The last time the index was this low was when it was at 59 in August 2016. The previous time it fell this much was in February 2014 when it plunged to 46 from 56, according to the NAHB.

IFR's poll of economists predicted the index would be 67.

“Builders report that they continue to see signs of consumer demand for new homes but that customers are taking a pause due to concerns over rising interest rates and home prices,” NAHB Chairman Randy Noel said.

“For the past several years, shortages of labor and lots along with rising regulatory costs have led to a slow recovery in single-family construction,” according to NAHB Chief Economist Robert Dietz. “While home price growth accommodated increasing construction costs during this period, rising mortgage interest rates in recent months coupled with the cumulative run-up in pricing has caused housing demand to stall.”

With interest rates expected to rise, builders are more cautious, according to Dietz, yet policymakers are ignoring affordability issues.

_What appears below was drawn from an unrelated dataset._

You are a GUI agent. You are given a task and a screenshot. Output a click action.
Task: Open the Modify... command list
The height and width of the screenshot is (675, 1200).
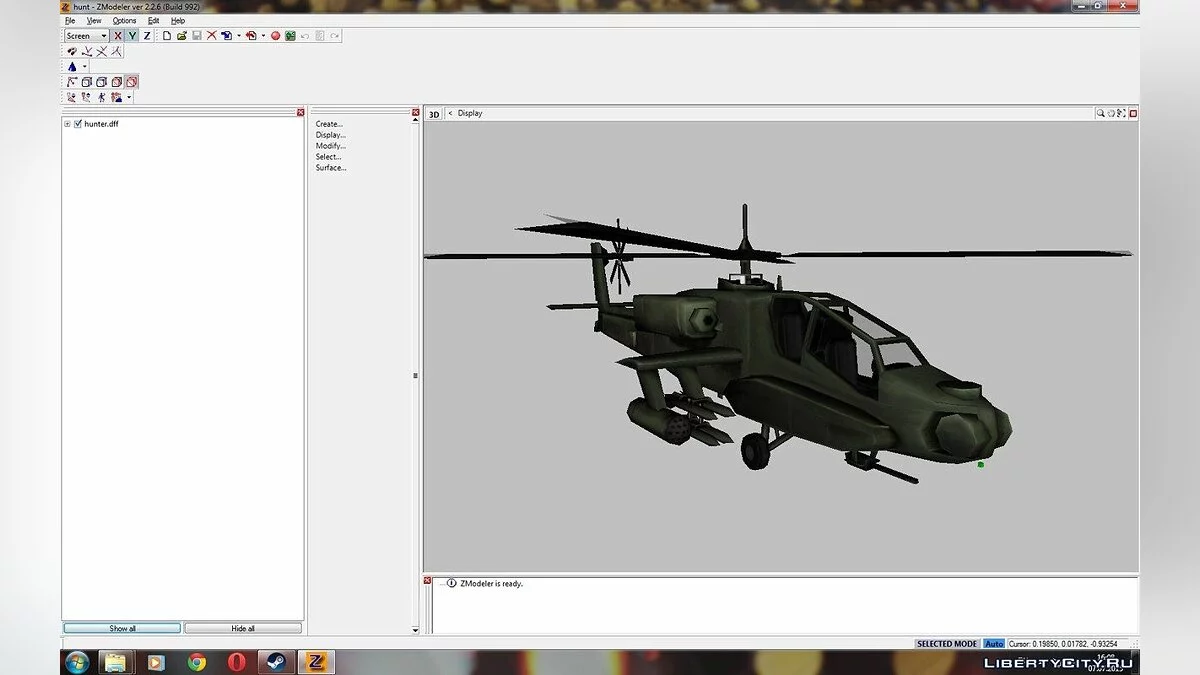tap(330, 146)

“Recent policy statements on economic conditions have lacked commentary on housing, even as housing affordability has hit a 10-year low,” Dietz noted. “Given that housing leads the economy, policymakers need to focus more on residential market conditions.”

Derived from a monthly survey that NAHB has been conducting for 30 years, the NAHB/Wells Fargo HMI gauges builder perceptions of current single-family home sales and sales expectations for the next six months as either "good," "fair" or "poor." The survey also asks builders to rate traffic of prospective buyers as either "high to very high," "average" or "low to very low." Scores for each component are then used to calculate a seasonally adjusted index where any number over 50 indicates that more builders view sales conditions as good than poor.

The current single-family home sales index declined to 67 from 74, the sales expectations index for the next six months plunged to 65 from 75; and the traffic of prospective buyers index slumped to 45 from 53.